## Exercise prompt
Search the records for the word "agent" and report each line that has it.

## Supplied entries
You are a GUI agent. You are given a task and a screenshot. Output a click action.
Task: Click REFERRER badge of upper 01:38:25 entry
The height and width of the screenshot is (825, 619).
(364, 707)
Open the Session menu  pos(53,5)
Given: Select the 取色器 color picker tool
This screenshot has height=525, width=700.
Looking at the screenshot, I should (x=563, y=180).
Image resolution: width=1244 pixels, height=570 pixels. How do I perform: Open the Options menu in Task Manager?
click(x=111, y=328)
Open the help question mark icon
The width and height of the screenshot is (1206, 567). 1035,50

--

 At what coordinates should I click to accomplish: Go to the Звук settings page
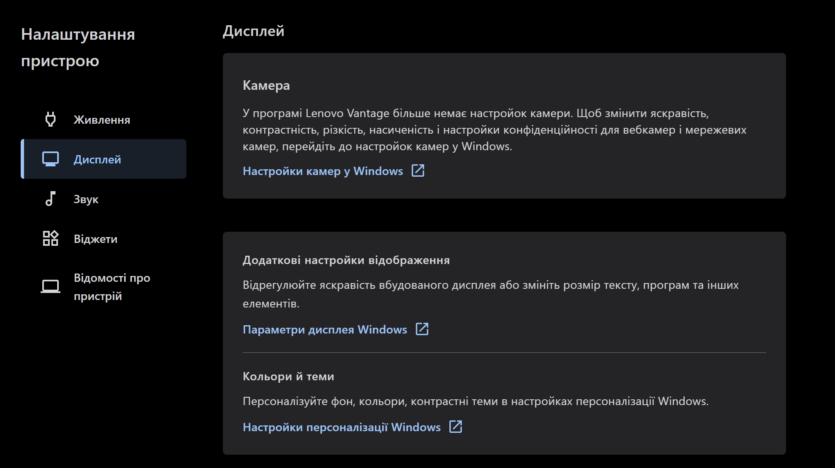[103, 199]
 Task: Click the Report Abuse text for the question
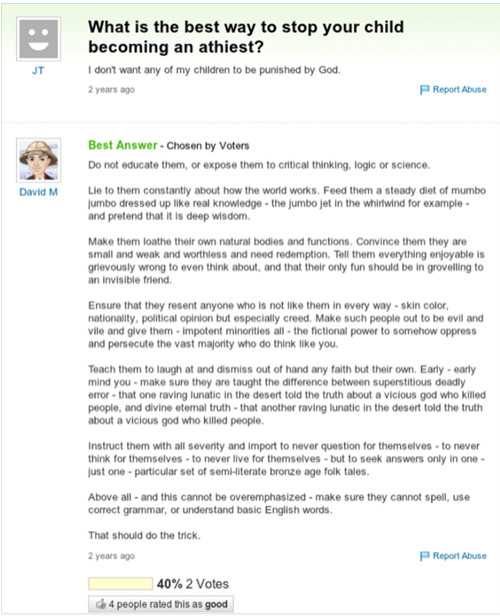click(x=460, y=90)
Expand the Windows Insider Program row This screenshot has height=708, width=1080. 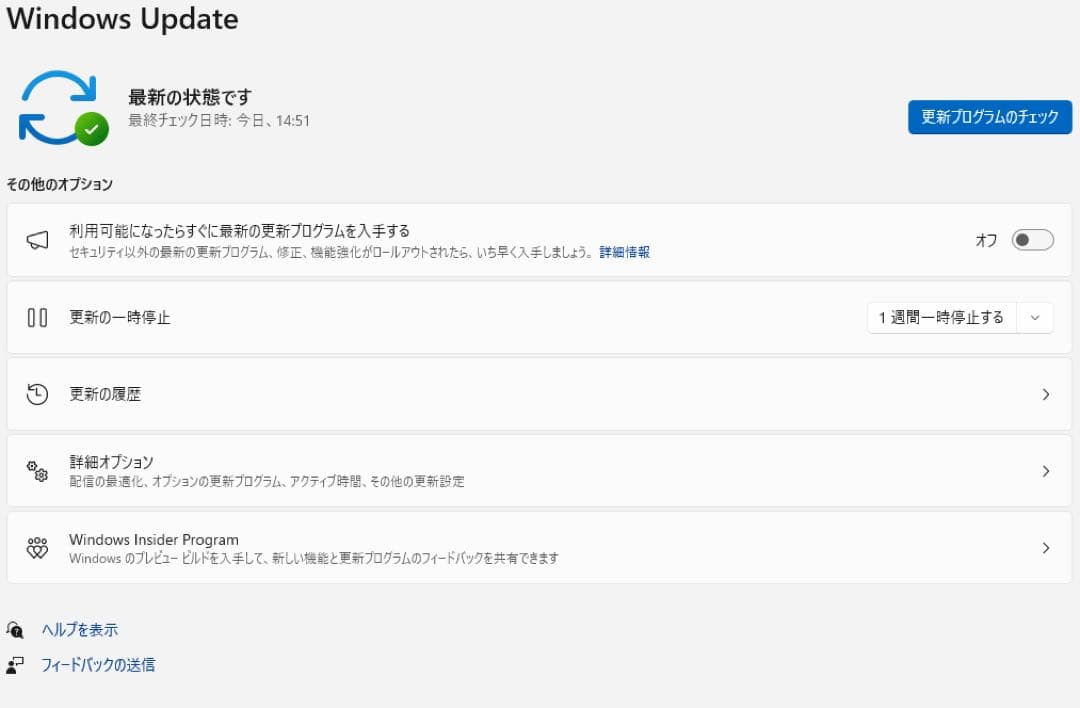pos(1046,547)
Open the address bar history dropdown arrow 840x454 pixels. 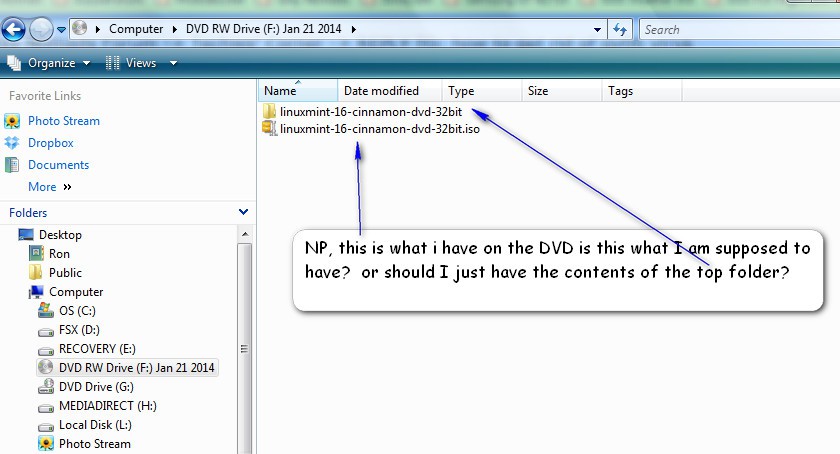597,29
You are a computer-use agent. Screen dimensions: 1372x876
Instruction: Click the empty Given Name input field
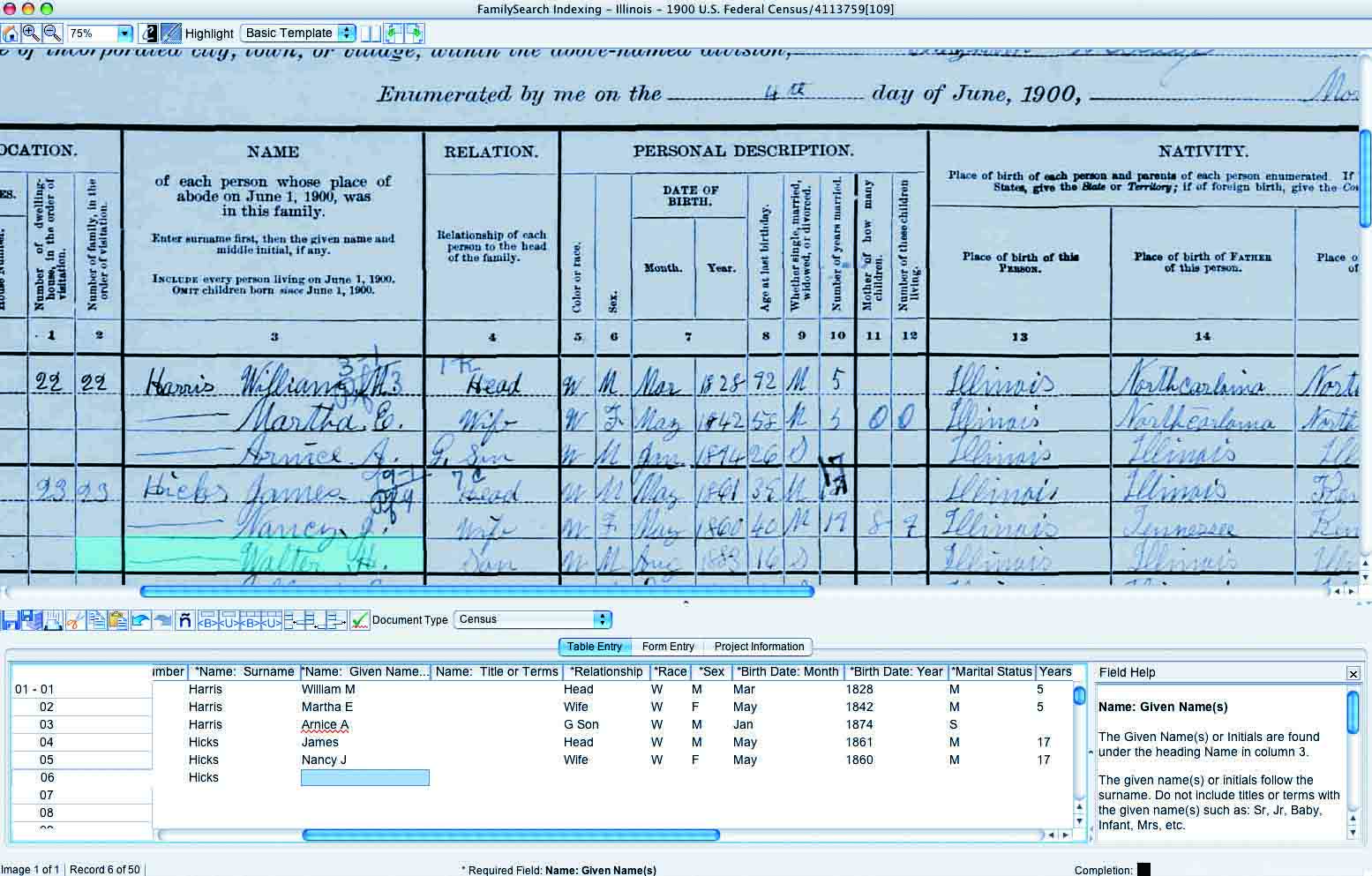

## Answer box
You are a GUI agent. You are given a task and a screenshot. Output a click action.
You are a computer-use agent. Screen dimensions: 1372x876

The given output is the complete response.